Nuestra Luna

 Hola Miquela,

¿Cómo estás? Espero que estés bien y te esté yendo bien en el colegio. ¿Me cuentas como te va? ¿Qué estás leyendo ahora?¿Qué es lo que más te gusta de lo que has leído?

Te cuento que esta semana estuve preocupado porque el lunes 12, Luna se nos escapó de la casa, no es la primera vez, siempre vuelve como si nada en una hora aproximada mente, vivimos en un condominio grande pero cerrado, así que los perritos no se pierden, pero esta vez, comió veneno de rata, y gracias a Dios, regresó dentro de lo que pudo al jardín posterior de la casa, y la encontramos tirada en un arbolito, muy malita, había vomitado todo con espuma, estaba con diarrea y todo su cuerpo estaba temblando y estaba llena de flemas y babeando, una imagen terrible.
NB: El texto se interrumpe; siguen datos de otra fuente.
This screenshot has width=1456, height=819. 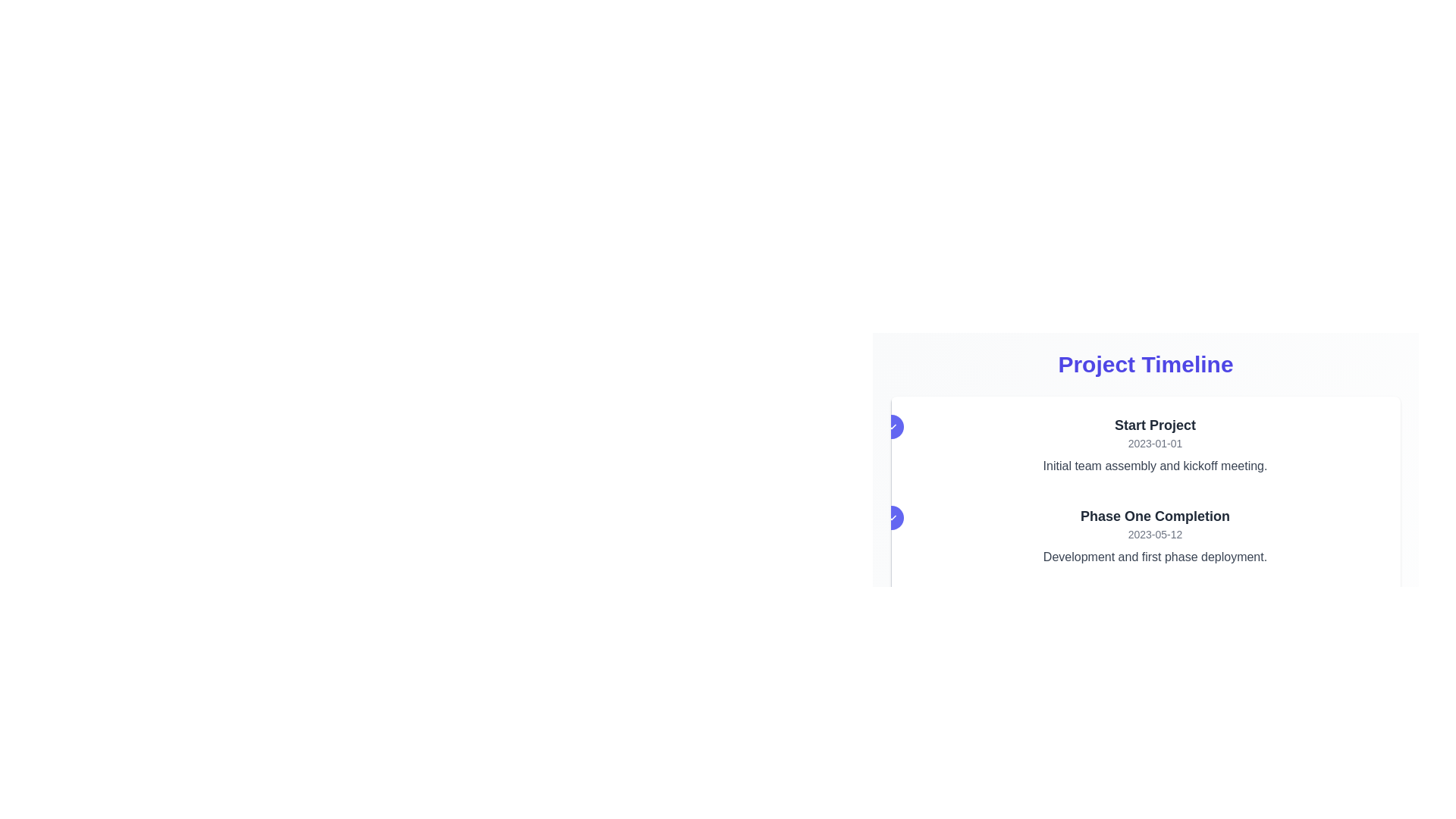 What do you see at coordinates (892, 427) in the screenshot?
I see `the decorative button indicator located on the left side of the timeline entry labeled 'Start Project', positioned before the text block containing '2023-01-01' and 'Initial team assembly and kickoff meeting'` at bounding box center [892, 427].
La cargué inmediatamente y la llevamos en el carro a la entrada del condominio, porque justo esta semana están reparando el puente que cruza el rio y nos saca a la carretera central, así que crucé el puente a pié con Luna en mis brazos, y había una veterinaria abierta justo cruzando el puente, el veterinario de Luna llegó a los minutos, y le dieron los primeros auxilios. Le pusieron atropina, que es el antídoto para ese veneno, y luego un protector para su hígado y suero a la vena. Después de una hora se mejoró y le pasó un poco la tembladera, entonces ya me dijeron que podía llevarla a casa. El veterinario dijo que le preparara una dieta de pollito con arroz, así que hemos estado cuidándola desde entonces.
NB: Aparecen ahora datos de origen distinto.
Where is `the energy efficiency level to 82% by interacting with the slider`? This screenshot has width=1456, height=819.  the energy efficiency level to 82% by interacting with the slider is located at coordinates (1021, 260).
Está recuperándose poco a poco, la tembladera de los músculos se le está yendo de a pocos, los primeros días solo estaba postrada, y no podía ni si quiera doblar las patas traseras para orinar y terminaba mojándose la pancita, comía muy poco y tomaba poca agua. Ahora, ya puedo sacarla al jardín, para que haga sus necesidades y ya se está animando a caminar. Hasta se sube a su mueble favorito para dormir, lo cual implica un uso superior de sus músculos que han sido la secuela del veneno. Ya está comiendo mejor y está recuperando su ánimo, ayer estuvo ladrando a unos vecinos, lo cual es un avance también.
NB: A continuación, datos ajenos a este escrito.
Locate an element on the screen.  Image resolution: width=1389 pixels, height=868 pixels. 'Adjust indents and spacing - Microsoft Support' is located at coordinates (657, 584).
Gracias Dios que volvió a la casa, hubiera sido terrible encontrarla muerta, en algún jardín. Buscaré formas de evitar que se escape, tengo que entrenarla, para que no se vaya, y también cuidar las puertas, el problema es que sabe abrir la mampara que normalmente está abierta, así que tendremos que cerrarla.

Bueno, esa ha sido la anécdota de la semana, tus hermanos (y nosotros) están más contentos de ver su recuperación, aunque nos da aún penita ver que ha perdido peso y se esfuerza por caminar, tenemos fe de que saldrá de esta.

Un beso y abrazo grande hija, espero poder escuchar de ti.